Jun 22, 2008

Packaging Market Weekly Wrap - P&G to Share Packaging Know How

Procter & Gamble is allowing another company access to its packaging technologies for the first time.

Food manufacturer ConAgra will get access to its industry-leading packaging and design skills in one of the most ambitious cooperation deals struck by the world’s biggest seller of consumer goods, the Financial Times reports.

P&G Vice-President of External Business Jeff Weedman said that under the deal "P&G's packaging capabilities are going to be applied to ConAgra's needs".

The deal has the potential to be one of the biggest to be developed under P&G's "connect and develop" open-innovation strategy.

The deal also covers P&G's nutrition-enhancing food ingredients.

Financial terms of the deal were not unveiled.

BAN CALLED ON REPACKAGED MEDICINE

Drug makers called on Thursday for a ban on the repackaging of medicines within the European Union in order to stamp out the growing threat of counterfeits.

"It is absolutely imperative, if we are going to try and protect consumers from counterfeits, that we do not allow a system that can take our medicines out of its packaging," industry association head and Bayer Healthcare CEO Arthur Higgins said.

Pharmaceutical manufacturers blame the legal practice of parallel trade - in which drugs bought in low-priced markets are repackaged and resold in high-price countries - for fuelling counterfeit traffic.
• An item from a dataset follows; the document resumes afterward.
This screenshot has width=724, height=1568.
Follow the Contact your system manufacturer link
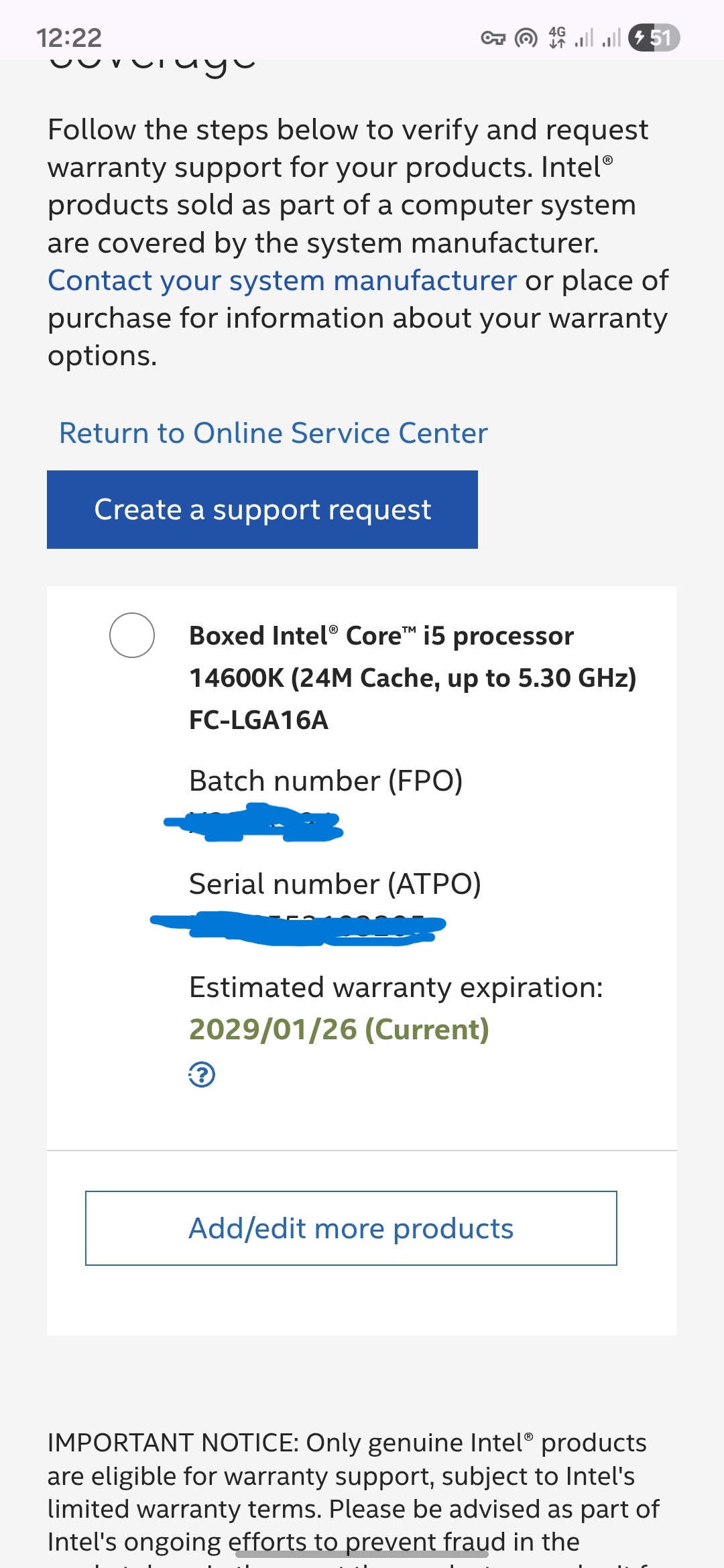(282, 281)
Parallel traders deny the charge.

Preventing repackaging would deal a blow to the parallel trade and could also help drug makers' profits, since companies' revenues are currently eroded by arbitrage dealings in their products across borders.

Under current EU rules, medicines can be repackaged, relabelled and the tablets even removed from blister packs, all of which drug makers argue jeopardises security and provides an opportunity for criminals.
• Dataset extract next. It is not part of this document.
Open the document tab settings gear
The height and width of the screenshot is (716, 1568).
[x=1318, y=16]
Counterfeit medicines, which may contain the wrong or even toxic ingredients, are on the rise worldwide. The World Health Organisation estimates they may make up 10% of the global pharmaceutical market.

The problem is most acute in developing countries but it is also increasing in Europe, with fake versions of life-saving drugs like AstraZeneca Plc's cancer medicine Casodex and Sanofi-Aventis SA's blood-thinner Plavix turning up in the supply chain in the past year.
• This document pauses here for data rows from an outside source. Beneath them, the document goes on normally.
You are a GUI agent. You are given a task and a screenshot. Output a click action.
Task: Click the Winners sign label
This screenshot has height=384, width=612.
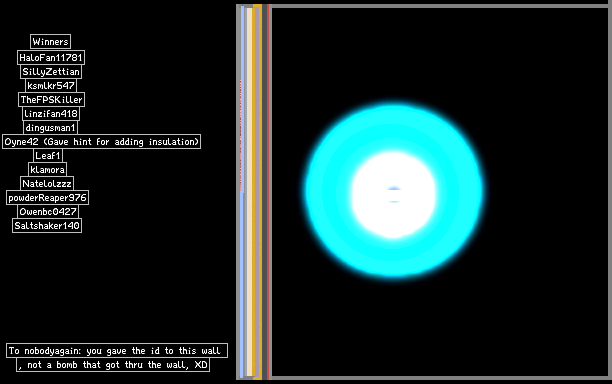[50, 42]
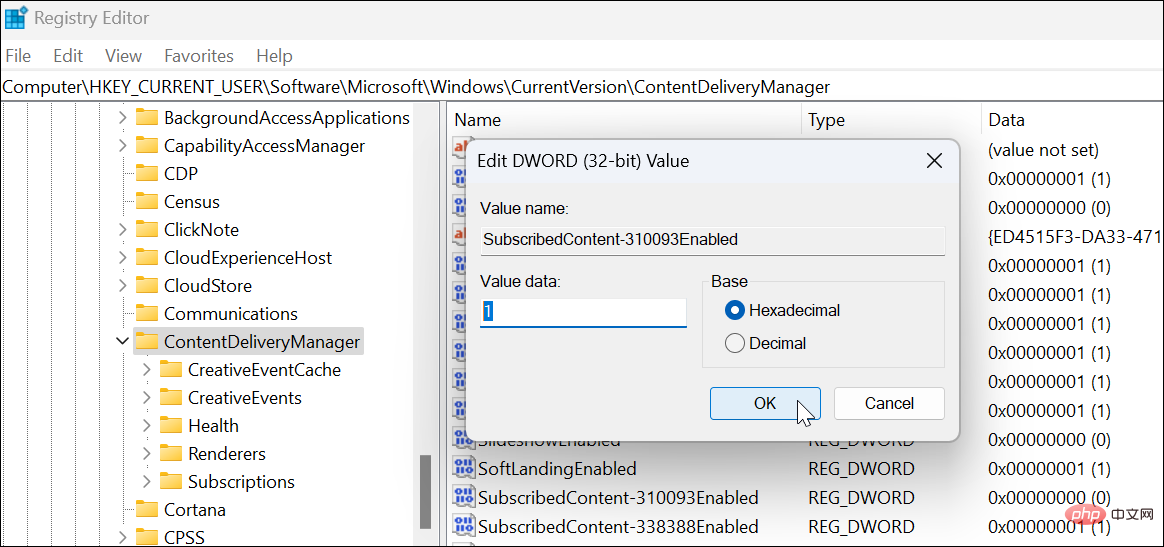The height and width of the screenshot is (547, 1164).
Task: Cancel the Edit DWORD dialog
Action: coord(889,403)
Sanofi Chairman Jean-Francois Dehecq said counterfeiting was now being carried out on an industrialised scale, often by the same criminal gangs which dealt in narcotics.

"It is time for Europe to act as the driving force in the fight against this deadly crime," he said.

Dehecq and Higgins said they hoped for tougher EU legislation by the end of the year as part of a new pharmaceutical package being developed in Brussels.

In the meantime, the European Federation of Pharmaceutical Industries and Associations will launch a pilot scheme using complex bar codes and tamper-resistant packaging in Germany next year, designed to show that secure packaging for drugs is feasible.

In the long term, it wants to see a standardised and unique coding system for medicines across Europe.

Reuters

SCA AB TO DOWNSIZE

Swedish paper company SCA AB has announced plans to sell parts of its UK packaging operations to Spain's SAICA and will close down its New Hythe containerboard mill in Kent by 2010.

SAICA is paying £100m for SCA's conventional corrugated business.

After the sale, SCA will focus on specialised packaging in its operations in the UK and Ireland.

EAFA PRESIDENT RE-ELECTED

Hydro Aluminium's head of business unit foil Fred McDonogh has been re-elected President of the European Aluminium Foil Association (EAFA) for a second term.

Group Chairmen Michael Cronin of Flexible Packaging Europe and Hans Hogeveen of Rewinder Group were re-elected as EAFA Vice-Presidents.

Completing the board Felix Steinbrecher was newly elected as EAFA Vice-President representing the Container Group.